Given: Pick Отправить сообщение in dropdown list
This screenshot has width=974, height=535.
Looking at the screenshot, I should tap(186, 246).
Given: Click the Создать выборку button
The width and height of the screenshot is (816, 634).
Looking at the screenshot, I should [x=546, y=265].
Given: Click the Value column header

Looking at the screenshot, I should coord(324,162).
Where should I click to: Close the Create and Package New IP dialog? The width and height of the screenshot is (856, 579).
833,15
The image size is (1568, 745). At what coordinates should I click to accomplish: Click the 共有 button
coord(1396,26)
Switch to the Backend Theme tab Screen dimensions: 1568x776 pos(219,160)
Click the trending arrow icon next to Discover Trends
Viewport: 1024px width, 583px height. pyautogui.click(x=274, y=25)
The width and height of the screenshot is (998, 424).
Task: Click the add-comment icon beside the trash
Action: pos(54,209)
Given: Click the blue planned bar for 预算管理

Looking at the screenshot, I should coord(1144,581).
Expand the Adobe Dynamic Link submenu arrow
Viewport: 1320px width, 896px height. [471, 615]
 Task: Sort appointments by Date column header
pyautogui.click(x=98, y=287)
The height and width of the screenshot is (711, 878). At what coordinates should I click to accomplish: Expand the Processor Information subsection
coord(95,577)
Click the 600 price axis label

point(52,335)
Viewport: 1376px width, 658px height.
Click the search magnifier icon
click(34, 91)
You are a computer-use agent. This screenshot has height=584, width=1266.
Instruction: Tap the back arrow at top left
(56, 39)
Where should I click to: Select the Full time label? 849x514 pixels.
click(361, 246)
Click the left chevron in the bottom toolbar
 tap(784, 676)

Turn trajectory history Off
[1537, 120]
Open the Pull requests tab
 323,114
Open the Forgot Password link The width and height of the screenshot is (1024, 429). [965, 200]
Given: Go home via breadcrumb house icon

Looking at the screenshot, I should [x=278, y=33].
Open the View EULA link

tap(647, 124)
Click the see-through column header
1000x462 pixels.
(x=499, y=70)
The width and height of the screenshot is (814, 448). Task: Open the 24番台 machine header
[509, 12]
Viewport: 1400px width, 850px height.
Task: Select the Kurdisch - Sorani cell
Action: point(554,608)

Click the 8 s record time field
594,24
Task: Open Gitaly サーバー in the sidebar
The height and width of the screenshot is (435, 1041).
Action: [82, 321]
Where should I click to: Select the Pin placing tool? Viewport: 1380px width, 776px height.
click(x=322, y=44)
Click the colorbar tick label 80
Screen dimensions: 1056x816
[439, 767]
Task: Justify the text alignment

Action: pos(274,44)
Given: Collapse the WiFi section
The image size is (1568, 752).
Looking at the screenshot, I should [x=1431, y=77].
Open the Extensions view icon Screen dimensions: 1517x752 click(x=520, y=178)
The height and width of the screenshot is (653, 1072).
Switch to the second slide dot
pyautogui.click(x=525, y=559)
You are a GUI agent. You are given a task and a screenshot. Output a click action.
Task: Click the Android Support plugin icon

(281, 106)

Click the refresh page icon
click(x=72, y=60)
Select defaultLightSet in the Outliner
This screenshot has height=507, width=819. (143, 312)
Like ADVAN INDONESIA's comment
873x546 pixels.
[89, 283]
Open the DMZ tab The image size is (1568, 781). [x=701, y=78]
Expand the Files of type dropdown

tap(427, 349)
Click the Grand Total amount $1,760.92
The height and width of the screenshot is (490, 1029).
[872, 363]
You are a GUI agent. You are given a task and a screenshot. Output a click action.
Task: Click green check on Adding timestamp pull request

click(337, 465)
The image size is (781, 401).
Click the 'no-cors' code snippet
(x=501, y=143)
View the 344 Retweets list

▶ **WHAT THE TASK REQUIRES**: Go through the listing and print each line exactly as it appears.

▶ **ANSWER TO THIS EXERCISE**:
Given: Pick Отправить сообщение in dropdown list
This screenshot has width=974, height=535.
Looking at the screenshot, I should tap(186, 246).
Given: Click the Создать выборку button
The width and height of the screenshot is (816, 634).
Looking at the screenshot, I should [x=546, y=265].
Given: Click the Value column header

Looking at the screenshot, I should coord(324,162).
Where should I click to: Close the Create and Package New IP dialog? The width and height of the screenshot is (856, 579).
833,15
The image size is (1568, 745). At what coordinates should I click to accomplish: Click the 共有 button
coord(1396,26)
Switch to the Backend Theme tab Screen dimensions: 1568x776 pos(219,160)
Click the trending arrow icon next to Discover Trends
Viewport: 1024px width, 583px height. pyautogui.click(x=274, y=25)
The width and height of the screenshot is (998, 424).
Task: Click the add-comment icon beside the trash
Action: pos(54,209)
Given: Click the blue planned bar for 预算管理

Looking at the screenshot, I should coord(1144,581).
Expand the Adobe Dynamic Link submenu arrow
Viewport: 1320px width, 896px height. [471, 615]
 Task: Sort appointments by Date column header
pyautogui.click(x=98, y=287)
The height and width of the screenshot is (711, 878). At what coordinates should I click to accomplish: Expand the Processor Information subsection
coord(95,577)
Click the 600 price axis label

point(52,335)
Viewport: 1376px width, 658px height.
Click the search magnifier icon
click(34, 91)
You are a computer-use agent. This screenshot has height=584, width=1266.
Instruction: Tap the back arrow at top left
(56, 39)
Where should I click to: Select the Full time label? 849x514 pixels.
click(361, 246)
Click the left chevron in the bottom toolbar
 tap(784, 676)

Turn trajectory history Off
[1537, 120]
Open the Pull requests tab
 323,114
Open the Forgot Password link The width and height of the screenshot is (1024, 429). [965, 200]
Given: Go home via breadcrumb house icon

Looking at the screenshot, I should [x=278, y=33].
Open the View EULA link

tap(647, 124)
Click the see-through column header
1000x462 pixels.
(x=499, y=70)
The width and height of the screenshot is (814, 448). Task: Open the 24番台 machine header
[509, 12]
Viewport: 1400px width, 850px height.
Task: Select the Kurdisch - Sorani cell
Action: point(554,608)

Click the 8 s record time field
594,24
Task: Open Gitaly サーバー in the sidebar
The height and width of the screenshot is (435, 1041).
Action: [82, 321]
Where should I click to: Select the Pin placing tool? Viewport: 1380px width, 776px height.
click(x=322, y=44)
Click the colorbar tick label 80
Screen dimensions: 1056x816
[439, 767]
Task: Justify the text alignment

Action: pos(274,44)
Given: Collapse the WiFi section
The image size is (1568, 752).
Looking at the screenshot, I should [x=1431, y=77].
Open the Extensions view icon Screen dimensions: 1517x752 click(x=520, y=178)
The height and width of the screenshot is (653, 1072).
Switch to the second slide dot
pyautogui.click(x=525, y=559)
You are a GUI agent. You are given a task and a screenshot. Output a click action.
Task: Click the Android Support plugin icon

(281, 106)

Click the refresh page icon
click(x=72, y=60)
Select defaultLightSet in the Outliner
This screenshot has height=507, width=819. (143, 312)
Like ADVAN INDONESIA's comment
873x546 pixels.
[89, 283]
Open the DMZ tab The image size is (1568, 781). [x=701, y=78]
Expand the Files of type dropdown

tap(427, 349)
Click the Grand Total amount $1,760.92
The height and width of the screenshot is (490, 1029).
[872, 363]
You are a GUI agent. You are given a task and a screenshot. Output a click action.
Task: Click green check on Adding timestamp pull request

click(337, 465)
The image size is (781, 401).
Click the 'no-cors' code snippet
(x=501, y=143)
View the 344 Retweets list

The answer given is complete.